By Katey Rich: 2008-10-03 01:56:33
NYFF Review: Che It's unclear exactly what Steven Soderbergh is going for with Che. His enormous, ambitious, sprawling epic about the Argentinean rebel and worldwide symbol seems to aim to say something about the man whose face launched a thousand T-shirts, but even after four hours spent with Che Guevara, we learn little more about him than we could have from Wikipedia. Less, actually. Focusing tightly on two major events in Guevara's life-- the Cuban Revolution, and the failed attempt at a revolution in Bolivia ten years later--the movie gets the details right but none of the essence. Whatever inspired this man to lead the extraordinary life he did will have to be found in some other Guevara biopic.

The most maddening thing about the paired films, the one set in Cuba called The Argentine and the one set in Bolivia called Guerrilla, is that they essentially tell the same story with different endings. Each time Guevara recruits men and women from the countrysides of impoverished countries, learning each of their names and teaching them to use weapons and guerrilla warfare. Each time, there are lots and lots of conferences between bearded men in the jungle, in which they discuss the minute details of war tactics. In the first film, when Guevara leads men in one part of Cuba while Fidel Castro sacks cities in another, plans go well; the army is well-fed, the villagers are grateful, and eventually whole cities flock around the rebels as they march toward Havana in victory. In the second film, it goes far worse; Guevera has fewer troops, less support from the people of Bolivia, and a well-organized military closing in on his band of guerrillas.
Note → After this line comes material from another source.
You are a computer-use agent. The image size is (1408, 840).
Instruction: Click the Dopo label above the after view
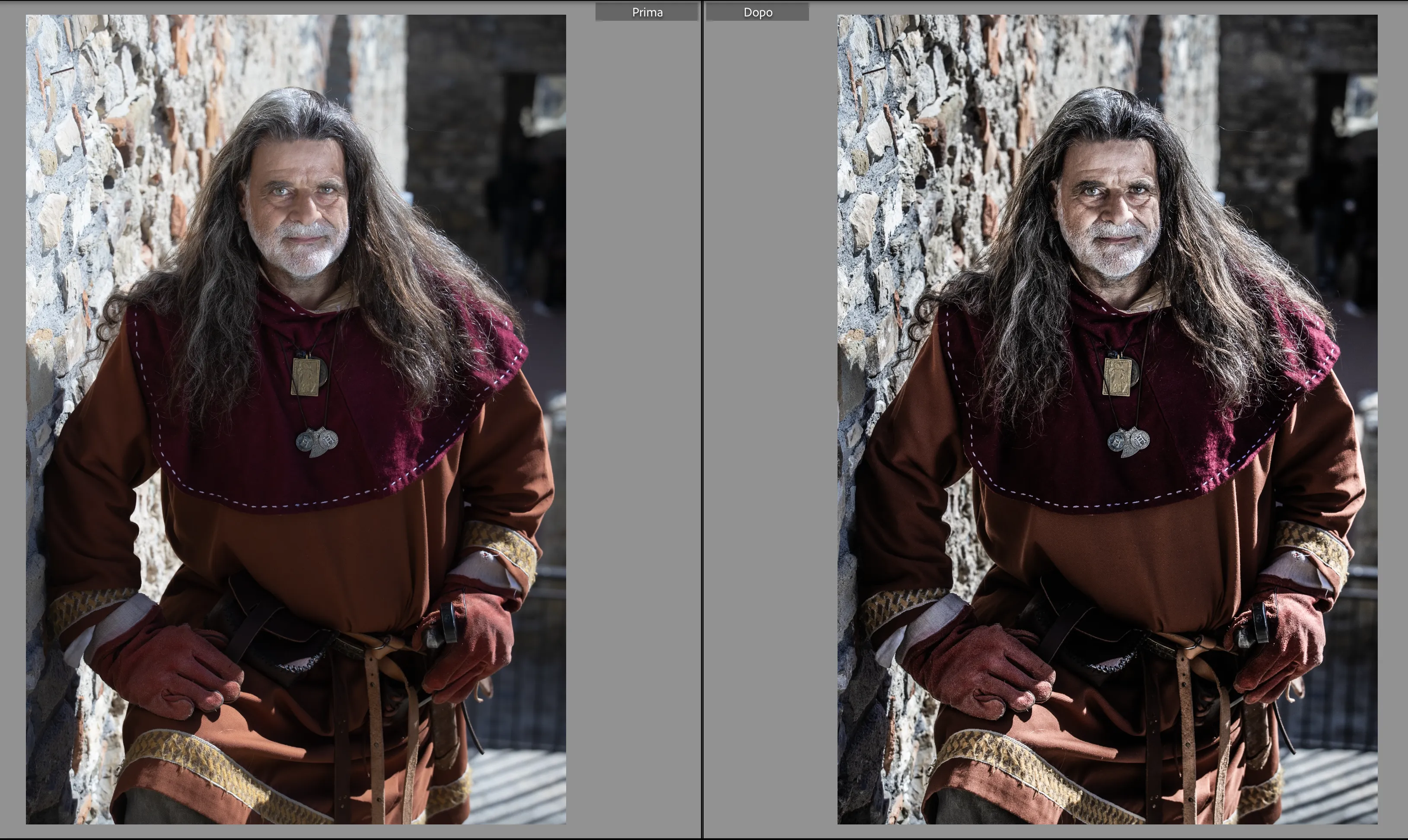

Benicio del Toro anchors the film with his performance as Che, capturing both the concerned physician and the irascible, unrelenting leader that Guevara could be. We start with him as a clean-shaven young doctor in Mexico, meeting Fidel Castro at a dinner party, and end with him facing his defeat in Bolivia, injured and asthmatic and aged beyond his years. Del Toro is especially intriguing in the scenes set in New York, shot in black-and-white and interspersed throughout the first film, providing a way for Guevara himself to narrate his own journey through the Cuban Revolution. We also see him address the United Nations as the ambassador from Cuba, demonstrating a political braggadocio that clearly came as a result from the many hard months of fighting in the fields.
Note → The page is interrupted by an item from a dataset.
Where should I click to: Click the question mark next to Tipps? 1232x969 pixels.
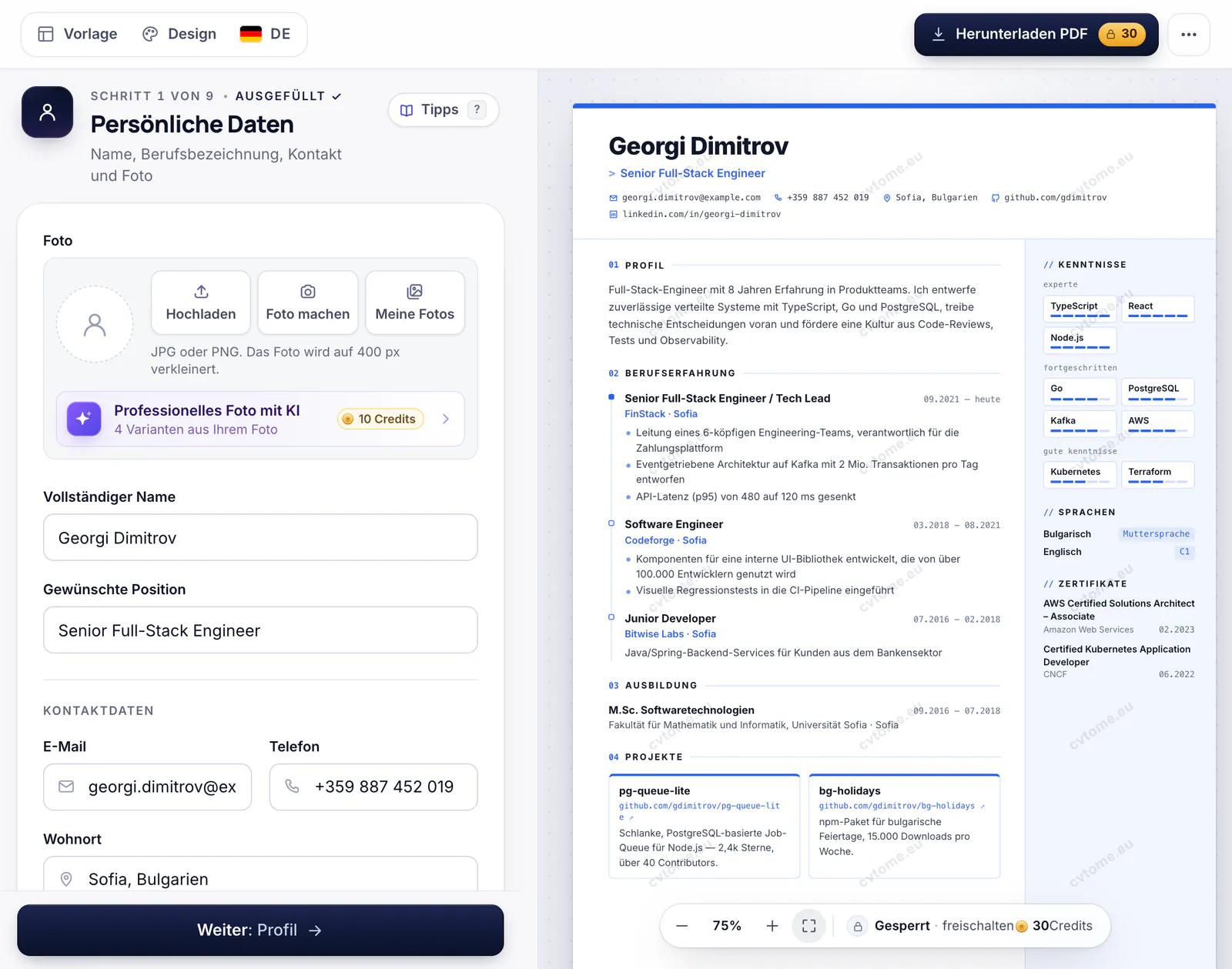click(477, 109)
But del Toro couldn't possibly have done enough to break through the murk of the film. Soderbergh seems to have no interest in inviting in the audience, playing with narrative or film style to let the audience play a role in piecing the character together for themselves. Instead the film marches along at its own disinterested pace, rarely explaining which moments might be important than others or even the roles of some key characters. Soderbergh may have aimed to pull aside context and let Che stand on his own, but instead he abandons his lead character within a stillborn film.